University leads team to develop AI tests for driverless vehicles

WMG, a department at Warwick University, is working with a team of 11 other organisations on a £2.7m scheme to create a virtual reality simulator including Artificial Intelligence (AI) trained models of pedestrians and road users to test connected and autonomous vehicles (CAVs).

The project, led by Latent Logic of Oxford and called OmniCAV, received funding as part of a competition run by the Centre for Connected and Autonomous Vehicles (CCAV) and Innovate UK, and it will work on the basis of feeding highly detailed scans of real roads, traffic camera data, accident data and near-miss data to create a high-fidelity model of real life roads, populated by AI road users, building an open-access library of VR simulator scenarios to test CAVs.

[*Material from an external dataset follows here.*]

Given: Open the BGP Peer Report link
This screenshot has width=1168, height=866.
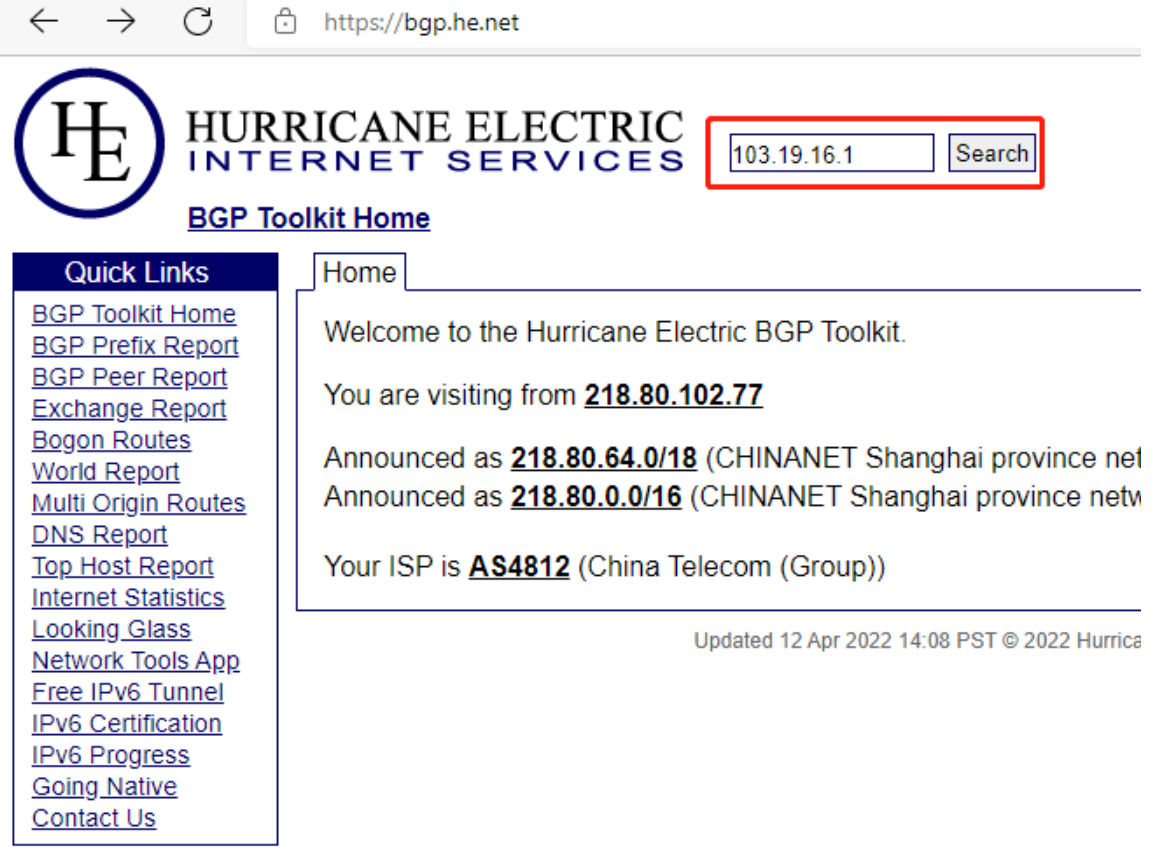Looking at the screenshot, I should (x=129, y=377).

The objective is to eventually provide robust certification for CAVs that can be used by regulatory and accreditation bodies, insurers and manufacturers to speed up the safe development of CAVs. This means that CAVs will be out through the entire end-to-end OmniCAV testing process from simulator only, to a controlled environment and then to on-road testing.

The project, through representation at international standard committees, will help to formulate international standards to ensure the safe deployment and certification of CAVs.

Professor Paul Jennings of Head of Intelligent Vehicles at WMG and WMGs principal investigator on the OmniCAV project said:”At WMG we have long believed that simulation will play a key role in the testing and certification of CAVs. Our 3xD simulator provides a platform with which to bridge the virtual world and real world and since its commissioning in 2016 has played a vital role in our research strategy. Scenario identification and virtual validation are still major challenges for the CAV industry.”

“In OmniCAV, we have a diverse and capable set of partners to advance the current state of knowledge , enabling the safe deployment of CAVs to provide benefits for us all.”

The CEO and project lead at Latent Logic, Kirsty LLoyd-Jones, added:”OmniCAV’s vision is ‘CAVs for all’: bringing safer, smarter, self-driving mobility to urban and rural areas. But fiirst we need to know that driverless cars can really handle our challenging road conditions, on country lanes as much as crowded city streets.”

“Virtual reality ‘driving tests’ are the only way of doing this, which is why we have brought together these 11 leading organisations to build a world-first, AI based simulation of real Oxfordshire roads to securely and reliably test autonomous care safety.”

The other partners in the project are: Latent Logic, WMG, Admiral, Aimsun, Arcadis, Arrival, Ordnance Survey, Oxforshshire County Council, UK Atomic Energy Agency and XPi Simulation. Thatcham Research is providing advice as a non-funded partner.